■ **PROBLEM TO WORK ON**:
Would you copy every line of the listing below that includes the word "button"?

• • • • •

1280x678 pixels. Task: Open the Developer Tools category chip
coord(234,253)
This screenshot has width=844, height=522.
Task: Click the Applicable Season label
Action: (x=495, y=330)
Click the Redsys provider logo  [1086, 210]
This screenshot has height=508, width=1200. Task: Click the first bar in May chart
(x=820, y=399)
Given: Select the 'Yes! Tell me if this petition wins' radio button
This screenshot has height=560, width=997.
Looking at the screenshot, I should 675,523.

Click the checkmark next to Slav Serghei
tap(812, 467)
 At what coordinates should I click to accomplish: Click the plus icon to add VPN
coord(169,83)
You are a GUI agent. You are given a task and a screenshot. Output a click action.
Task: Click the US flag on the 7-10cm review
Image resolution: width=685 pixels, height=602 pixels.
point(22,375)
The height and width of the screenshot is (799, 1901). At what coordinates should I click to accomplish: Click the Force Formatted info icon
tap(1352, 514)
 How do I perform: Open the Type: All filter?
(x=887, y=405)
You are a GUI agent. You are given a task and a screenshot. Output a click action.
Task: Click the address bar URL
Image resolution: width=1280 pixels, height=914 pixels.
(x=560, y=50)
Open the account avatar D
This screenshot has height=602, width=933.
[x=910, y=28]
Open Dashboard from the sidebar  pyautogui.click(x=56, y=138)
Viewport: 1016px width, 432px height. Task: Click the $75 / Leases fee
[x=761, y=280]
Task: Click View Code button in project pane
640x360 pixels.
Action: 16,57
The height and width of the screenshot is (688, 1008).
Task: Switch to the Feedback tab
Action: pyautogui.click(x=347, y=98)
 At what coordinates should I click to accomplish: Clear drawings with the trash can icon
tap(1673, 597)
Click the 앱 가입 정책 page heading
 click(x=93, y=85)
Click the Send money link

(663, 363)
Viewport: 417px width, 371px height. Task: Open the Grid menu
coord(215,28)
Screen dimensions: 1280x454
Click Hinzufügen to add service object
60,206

• • • • •

■ **ANSWER SECTION**:
Given: Select the 'Yes! Tell me if this petition wins' radio button
Task: Click View Code button in project pane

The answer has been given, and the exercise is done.